I am amazed that some of the nurses who replied on this thread have actually had patients tell them how to "slam in" their dilaudid!!!! I can honestly say if that happened where I work, the drug would then be placed in a 100ml bag, alerts would be placed on our computer system and they would never receive narcotics from us again unless there was some major obvious trauma involved. I know that most EDs in my state don't even stock pethidine (demerol) anymore to address seeking issues. The general consensus in the very few articles I found suggest that offering detox programs and addressing the issue directly / confronting the pt. is the best thing we can do. I am really interested to hear other peoples opinions on this topic because there really is an astonishing lack of resources to educate ourselves about it. I have discussed this issue often with our doctors and they will often confront the pt. about their suspicions and offer help, surprisingly sometimes it is accepted. If anyone finds any useful literature please let me know.

Very well put! We are nurses. We treat the whole person, the whole problem. It is a part of our duty to assess a patient fully, identifying risk of opioid abuse and then taking the proper steps to help this patient. You are only doing harm by enabling them when they are manipulative to get there next fix. Document, document, document, and then seek help from the interdisciplinary team!!

Specializes in ICU.

At my facility, management is never on the nurse's side with anything; the only thing that matters is that almightly customer satisfaction score. If their vitals are okay, and they are alert, I give them whatever the doctor ordered, and will call the doctor for more pain meds if the patient is not happy about what they get. I have been "written up" for not giving someone IV dilaudid in a timely fashion, or at least, quick enough to satisfy the patient who was in with a bogus complaint. I no longer try to police the world.

Specializes in Rehab, critical care.

Pain is a highly controversial topic, and I remember learning in school that there are various theories on pain. The one I was taught was "pain is what a person says it is", subjective, and I truly believe that. However, like you said, there are drug seekers, but it is not our job to judge, but to give them the med they ask for if they say they are having chronic back pain, etc. (and, some truly do have back pain, they worked as a carpenter, etc), so it can be hard to tell at times, but there are the obvious drug seekers, too.

However, we give the pain med when they ask for it only if....obviously it's time for the next dose (or if they're clearly in severe pain post-op or something, I get them something ordered for breakthrough if they're ordered a measly dose; that's part of patient advocacy).

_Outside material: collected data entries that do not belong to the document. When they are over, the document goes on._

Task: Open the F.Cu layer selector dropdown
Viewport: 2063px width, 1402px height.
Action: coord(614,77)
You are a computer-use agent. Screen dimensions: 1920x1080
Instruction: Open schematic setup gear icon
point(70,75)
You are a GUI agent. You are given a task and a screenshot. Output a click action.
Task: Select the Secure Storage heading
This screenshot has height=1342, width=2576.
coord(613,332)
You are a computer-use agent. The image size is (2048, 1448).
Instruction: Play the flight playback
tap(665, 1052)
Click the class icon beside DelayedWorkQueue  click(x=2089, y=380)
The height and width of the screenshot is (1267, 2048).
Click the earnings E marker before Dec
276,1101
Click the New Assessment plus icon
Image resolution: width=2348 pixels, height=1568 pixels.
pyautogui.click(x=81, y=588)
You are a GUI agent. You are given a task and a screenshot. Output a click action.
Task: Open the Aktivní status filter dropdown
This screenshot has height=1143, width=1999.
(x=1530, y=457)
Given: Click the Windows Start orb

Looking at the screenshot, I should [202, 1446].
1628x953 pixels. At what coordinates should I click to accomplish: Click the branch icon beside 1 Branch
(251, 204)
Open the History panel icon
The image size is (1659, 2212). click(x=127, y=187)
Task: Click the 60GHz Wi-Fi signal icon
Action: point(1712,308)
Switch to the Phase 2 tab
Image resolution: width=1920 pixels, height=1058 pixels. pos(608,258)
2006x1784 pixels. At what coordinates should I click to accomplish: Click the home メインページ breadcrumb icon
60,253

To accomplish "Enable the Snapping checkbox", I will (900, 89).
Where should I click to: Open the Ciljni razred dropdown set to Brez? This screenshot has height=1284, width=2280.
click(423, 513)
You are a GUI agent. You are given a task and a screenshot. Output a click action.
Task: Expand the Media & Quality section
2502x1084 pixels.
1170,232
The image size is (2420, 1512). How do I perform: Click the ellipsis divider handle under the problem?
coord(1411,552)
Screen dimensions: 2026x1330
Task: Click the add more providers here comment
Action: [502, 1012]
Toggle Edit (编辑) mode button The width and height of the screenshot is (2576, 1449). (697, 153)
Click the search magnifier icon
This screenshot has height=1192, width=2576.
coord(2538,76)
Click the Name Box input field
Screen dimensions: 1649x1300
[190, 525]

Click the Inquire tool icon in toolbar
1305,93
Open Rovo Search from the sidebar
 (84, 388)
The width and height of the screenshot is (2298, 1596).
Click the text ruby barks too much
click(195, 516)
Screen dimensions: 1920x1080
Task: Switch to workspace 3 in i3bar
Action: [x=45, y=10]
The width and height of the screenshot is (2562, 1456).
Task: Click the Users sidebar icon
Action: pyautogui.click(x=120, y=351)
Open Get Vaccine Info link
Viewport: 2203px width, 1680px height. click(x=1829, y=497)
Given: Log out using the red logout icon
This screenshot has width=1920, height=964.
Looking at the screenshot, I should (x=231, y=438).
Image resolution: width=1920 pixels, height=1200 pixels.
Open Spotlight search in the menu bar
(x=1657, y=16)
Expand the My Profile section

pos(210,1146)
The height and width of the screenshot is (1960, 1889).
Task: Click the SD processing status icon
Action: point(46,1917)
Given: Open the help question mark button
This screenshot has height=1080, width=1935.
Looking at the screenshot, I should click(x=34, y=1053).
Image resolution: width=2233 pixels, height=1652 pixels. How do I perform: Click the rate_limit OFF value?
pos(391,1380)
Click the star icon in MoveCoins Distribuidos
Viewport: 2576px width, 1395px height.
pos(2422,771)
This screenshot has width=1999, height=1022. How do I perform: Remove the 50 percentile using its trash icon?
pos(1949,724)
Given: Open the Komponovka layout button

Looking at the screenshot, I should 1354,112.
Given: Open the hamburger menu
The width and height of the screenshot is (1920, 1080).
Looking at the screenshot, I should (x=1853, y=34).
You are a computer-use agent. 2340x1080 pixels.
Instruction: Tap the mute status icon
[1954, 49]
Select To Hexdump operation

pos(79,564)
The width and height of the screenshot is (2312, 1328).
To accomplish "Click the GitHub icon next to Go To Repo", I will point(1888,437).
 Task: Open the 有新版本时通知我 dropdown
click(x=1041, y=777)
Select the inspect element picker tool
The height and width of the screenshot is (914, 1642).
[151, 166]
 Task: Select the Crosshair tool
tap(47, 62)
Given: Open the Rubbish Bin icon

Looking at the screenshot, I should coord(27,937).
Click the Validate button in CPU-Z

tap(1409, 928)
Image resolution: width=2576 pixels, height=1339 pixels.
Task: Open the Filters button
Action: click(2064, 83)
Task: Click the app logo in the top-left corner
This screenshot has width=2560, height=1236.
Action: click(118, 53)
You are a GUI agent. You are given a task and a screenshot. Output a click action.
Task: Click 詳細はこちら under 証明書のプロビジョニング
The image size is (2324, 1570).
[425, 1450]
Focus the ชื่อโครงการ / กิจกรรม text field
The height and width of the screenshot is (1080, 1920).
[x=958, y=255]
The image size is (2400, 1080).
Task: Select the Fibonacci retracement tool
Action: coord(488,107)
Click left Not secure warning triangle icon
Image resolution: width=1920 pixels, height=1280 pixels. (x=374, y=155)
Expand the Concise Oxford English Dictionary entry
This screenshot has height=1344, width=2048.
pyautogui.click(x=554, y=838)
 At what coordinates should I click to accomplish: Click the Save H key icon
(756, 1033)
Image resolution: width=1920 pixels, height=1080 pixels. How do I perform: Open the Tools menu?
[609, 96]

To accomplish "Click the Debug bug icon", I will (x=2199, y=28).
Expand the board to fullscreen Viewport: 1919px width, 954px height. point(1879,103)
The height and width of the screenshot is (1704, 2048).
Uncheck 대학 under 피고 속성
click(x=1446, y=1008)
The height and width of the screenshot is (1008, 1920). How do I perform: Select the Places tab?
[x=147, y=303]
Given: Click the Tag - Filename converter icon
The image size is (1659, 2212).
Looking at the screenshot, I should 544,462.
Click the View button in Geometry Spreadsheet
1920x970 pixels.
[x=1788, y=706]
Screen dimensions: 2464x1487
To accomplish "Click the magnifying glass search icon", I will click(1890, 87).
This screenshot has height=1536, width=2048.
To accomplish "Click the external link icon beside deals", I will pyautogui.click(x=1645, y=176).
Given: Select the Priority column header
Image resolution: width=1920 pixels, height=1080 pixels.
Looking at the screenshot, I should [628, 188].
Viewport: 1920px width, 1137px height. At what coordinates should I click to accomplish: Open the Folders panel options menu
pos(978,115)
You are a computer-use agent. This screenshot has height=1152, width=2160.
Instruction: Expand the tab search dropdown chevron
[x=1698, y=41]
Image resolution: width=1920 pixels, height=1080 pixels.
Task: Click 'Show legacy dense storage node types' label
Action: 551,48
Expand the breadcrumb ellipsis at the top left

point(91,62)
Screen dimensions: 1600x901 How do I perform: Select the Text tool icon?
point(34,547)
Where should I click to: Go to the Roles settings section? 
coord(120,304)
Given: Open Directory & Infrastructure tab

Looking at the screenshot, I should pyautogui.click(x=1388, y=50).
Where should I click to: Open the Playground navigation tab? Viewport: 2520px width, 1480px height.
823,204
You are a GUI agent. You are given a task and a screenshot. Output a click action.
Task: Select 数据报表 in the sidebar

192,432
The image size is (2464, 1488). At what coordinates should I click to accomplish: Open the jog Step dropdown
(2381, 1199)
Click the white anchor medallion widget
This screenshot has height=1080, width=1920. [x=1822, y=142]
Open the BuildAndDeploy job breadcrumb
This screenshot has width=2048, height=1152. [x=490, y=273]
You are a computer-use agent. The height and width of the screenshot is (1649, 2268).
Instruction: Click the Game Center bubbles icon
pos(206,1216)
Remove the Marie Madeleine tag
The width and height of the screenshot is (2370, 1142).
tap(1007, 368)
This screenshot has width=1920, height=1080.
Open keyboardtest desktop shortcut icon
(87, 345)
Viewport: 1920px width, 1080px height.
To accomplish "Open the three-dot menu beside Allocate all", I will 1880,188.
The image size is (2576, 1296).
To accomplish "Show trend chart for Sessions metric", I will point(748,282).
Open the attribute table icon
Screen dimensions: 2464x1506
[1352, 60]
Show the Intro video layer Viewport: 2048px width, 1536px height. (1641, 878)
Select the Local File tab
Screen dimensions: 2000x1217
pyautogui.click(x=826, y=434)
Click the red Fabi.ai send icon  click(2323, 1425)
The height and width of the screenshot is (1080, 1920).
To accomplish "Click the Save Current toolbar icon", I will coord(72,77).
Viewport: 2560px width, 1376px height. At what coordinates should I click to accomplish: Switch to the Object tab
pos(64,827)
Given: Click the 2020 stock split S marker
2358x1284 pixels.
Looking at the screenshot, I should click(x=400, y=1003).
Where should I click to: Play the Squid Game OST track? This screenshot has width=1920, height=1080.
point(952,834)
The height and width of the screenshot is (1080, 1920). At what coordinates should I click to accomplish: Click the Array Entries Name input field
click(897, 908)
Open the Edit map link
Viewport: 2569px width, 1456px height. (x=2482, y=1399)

Also, and if it is safe to do so. I have had many a situation like you described...patient demands pain med, but then is asleep when you enter the room. What I do....I do not wake people up to give them pain medicine; if they are asleep, they clearly are very comfortable. I have no problem telling them that, too. I simply say," I came back to give you your pain medicine, you were asleep and resting comfortably. Now that you are awake, I will be happy to get you your pain medicine." (but obviously only if their VS are okay, etc). And, they'll usually say, "okay, that makes sense". Or "I wasn't asleep" lol.

Specializes in Emergency; med-surg; mat-child.
Yes, people with pain can become addicted as a result of pain control, but it's a risk that we take b/c it's better than an isolating, limited existence marked my crippling pain.

Chronic pain pts don't generally become addicted. They develop a tolerance. Two totally different things.